▶ [Collected data]:
───
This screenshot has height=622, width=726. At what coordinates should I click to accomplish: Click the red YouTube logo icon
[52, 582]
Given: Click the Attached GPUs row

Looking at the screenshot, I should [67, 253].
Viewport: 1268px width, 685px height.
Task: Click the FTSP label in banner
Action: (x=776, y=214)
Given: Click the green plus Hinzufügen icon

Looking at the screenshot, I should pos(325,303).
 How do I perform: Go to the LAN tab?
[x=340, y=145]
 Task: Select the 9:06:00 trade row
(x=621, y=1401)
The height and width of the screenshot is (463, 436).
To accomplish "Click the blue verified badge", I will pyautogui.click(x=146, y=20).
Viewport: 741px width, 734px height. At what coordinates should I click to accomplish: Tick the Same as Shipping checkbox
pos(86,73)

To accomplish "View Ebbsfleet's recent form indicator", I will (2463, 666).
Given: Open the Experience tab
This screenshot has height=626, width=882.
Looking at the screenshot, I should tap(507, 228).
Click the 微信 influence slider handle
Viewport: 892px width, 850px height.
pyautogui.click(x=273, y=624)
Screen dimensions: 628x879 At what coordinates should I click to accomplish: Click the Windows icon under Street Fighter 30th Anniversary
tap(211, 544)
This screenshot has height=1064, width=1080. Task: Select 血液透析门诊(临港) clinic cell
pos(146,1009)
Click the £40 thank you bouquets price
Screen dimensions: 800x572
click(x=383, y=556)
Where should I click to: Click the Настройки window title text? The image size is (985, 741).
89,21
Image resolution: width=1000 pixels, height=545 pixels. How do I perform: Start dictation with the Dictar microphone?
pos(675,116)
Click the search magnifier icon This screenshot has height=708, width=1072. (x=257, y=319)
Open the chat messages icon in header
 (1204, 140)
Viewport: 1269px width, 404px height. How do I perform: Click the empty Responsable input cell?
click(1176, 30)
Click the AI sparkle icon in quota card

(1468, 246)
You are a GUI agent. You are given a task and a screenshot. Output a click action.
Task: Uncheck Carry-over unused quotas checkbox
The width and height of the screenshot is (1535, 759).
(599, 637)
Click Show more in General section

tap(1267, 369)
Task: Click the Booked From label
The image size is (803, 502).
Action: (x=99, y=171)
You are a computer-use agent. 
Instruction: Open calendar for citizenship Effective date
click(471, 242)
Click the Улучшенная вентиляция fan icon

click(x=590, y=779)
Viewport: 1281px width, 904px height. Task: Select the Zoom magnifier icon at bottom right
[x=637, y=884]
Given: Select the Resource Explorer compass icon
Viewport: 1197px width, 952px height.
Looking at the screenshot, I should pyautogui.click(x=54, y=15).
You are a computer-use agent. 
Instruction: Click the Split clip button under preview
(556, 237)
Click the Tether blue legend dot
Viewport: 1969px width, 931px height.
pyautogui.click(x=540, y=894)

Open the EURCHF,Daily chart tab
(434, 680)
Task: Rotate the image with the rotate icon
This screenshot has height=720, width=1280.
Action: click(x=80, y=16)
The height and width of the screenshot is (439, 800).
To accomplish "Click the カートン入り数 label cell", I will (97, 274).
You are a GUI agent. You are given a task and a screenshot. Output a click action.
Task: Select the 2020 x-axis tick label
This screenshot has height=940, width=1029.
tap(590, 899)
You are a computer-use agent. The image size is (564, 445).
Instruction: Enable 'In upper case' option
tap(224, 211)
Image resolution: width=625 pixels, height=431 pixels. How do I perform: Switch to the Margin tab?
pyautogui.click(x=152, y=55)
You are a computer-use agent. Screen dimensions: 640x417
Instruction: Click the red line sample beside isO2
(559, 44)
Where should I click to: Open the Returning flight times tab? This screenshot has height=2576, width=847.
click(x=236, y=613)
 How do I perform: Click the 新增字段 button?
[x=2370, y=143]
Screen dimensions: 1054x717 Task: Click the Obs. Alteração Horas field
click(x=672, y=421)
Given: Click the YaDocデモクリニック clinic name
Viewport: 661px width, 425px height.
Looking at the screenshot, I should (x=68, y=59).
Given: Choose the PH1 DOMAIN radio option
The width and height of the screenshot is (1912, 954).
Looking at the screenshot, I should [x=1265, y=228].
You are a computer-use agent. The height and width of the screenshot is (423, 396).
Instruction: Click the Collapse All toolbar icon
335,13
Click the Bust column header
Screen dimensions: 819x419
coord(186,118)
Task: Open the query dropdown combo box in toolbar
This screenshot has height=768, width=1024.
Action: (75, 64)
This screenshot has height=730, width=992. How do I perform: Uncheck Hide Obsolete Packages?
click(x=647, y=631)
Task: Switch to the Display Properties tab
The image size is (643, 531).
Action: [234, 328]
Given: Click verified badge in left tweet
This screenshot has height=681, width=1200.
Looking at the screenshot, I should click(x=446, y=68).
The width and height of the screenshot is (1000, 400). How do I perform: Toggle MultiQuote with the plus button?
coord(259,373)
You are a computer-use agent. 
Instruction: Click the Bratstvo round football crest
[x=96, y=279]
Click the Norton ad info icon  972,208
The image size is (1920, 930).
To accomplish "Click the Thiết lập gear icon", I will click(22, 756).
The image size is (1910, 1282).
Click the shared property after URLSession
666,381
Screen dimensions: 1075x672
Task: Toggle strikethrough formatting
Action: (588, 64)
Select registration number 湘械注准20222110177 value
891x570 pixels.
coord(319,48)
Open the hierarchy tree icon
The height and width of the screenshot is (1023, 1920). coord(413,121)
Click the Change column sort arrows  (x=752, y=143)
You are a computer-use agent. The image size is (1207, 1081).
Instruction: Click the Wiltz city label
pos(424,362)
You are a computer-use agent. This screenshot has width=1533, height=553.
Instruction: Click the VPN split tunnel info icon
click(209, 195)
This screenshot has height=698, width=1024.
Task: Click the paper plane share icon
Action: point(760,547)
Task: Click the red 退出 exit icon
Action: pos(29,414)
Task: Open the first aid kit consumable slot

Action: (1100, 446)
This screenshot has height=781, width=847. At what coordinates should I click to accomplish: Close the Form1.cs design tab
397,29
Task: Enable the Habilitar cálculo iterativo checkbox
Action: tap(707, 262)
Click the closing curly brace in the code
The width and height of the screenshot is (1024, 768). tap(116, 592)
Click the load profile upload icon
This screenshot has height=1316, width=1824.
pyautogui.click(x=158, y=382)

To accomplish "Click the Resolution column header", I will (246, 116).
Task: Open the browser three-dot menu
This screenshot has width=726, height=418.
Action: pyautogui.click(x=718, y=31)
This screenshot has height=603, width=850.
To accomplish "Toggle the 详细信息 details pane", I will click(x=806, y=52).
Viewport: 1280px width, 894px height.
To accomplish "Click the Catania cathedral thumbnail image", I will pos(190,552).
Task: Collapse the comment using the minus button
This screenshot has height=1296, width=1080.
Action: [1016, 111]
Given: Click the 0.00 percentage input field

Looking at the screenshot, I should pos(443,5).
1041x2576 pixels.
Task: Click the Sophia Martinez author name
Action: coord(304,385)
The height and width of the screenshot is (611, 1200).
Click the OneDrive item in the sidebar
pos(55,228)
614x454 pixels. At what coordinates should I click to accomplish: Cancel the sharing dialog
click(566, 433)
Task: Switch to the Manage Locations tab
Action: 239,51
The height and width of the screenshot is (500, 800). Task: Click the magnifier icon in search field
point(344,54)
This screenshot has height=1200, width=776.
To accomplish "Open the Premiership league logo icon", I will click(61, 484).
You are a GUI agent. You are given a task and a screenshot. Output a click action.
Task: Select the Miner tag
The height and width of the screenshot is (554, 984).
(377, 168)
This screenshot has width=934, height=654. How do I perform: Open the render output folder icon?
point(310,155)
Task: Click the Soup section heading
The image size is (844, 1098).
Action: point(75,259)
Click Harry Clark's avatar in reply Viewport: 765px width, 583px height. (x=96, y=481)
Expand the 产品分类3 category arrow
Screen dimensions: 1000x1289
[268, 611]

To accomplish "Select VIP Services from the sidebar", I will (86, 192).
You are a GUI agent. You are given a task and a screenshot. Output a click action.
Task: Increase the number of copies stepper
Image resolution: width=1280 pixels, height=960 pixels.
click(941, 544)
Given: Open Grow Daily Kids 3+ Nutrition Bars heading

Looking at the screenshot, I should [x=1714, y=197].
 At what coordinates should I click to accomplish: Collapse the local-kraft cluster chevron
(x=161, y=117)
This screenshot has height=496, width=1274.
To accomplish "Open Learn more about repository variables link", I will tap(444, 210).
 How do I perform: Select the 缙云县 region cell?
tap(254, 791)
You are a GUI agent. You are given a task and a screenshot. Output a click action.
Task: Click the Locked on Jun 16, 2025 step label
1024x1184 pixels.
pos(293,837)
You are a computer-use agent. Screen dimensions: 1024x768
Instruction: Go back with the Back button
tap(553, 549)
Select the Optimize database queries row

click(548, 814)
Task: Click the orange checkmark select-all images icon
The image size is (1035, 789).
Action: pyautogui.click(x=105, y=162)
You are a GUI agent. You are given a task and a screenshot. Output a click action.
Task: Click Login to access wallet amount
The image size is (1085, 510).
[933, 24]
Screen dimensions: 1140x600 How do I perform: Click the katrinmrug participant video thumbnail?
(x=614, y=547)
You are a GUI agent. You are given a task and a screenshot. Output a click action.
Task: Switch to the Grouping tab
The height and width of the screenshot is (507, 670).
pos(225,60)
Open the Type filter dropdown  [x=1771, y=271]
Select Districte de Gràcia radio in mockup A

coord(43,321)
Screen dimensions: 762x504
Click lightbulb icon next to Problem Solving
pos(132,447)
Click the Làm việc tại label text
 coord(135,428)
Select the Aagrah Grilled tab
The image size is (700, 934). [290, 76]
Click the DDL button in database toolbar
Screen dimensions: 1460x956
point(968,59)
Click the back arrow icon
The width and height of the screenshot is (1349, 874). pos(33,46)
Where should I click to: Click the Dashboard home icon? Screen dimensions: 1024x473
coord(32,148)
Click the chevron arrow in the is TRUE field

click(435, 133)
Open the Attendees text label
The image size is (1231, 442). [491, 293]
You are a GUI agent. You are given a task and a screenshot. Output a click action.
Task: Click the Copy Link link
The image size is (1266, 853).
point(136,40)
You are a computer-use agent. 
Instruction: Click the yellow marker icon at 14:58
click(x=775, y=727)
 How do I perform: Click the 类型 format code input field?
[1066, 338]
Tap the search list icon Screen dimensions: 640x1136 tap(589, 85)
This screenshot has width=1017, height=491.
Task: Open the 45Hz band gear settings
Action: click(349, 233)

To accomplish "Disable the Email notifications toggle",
───
▶ [Task statement]:
Check every line of the data for the word "column". The response is the count alone.

▶ [Exercise answer]:
3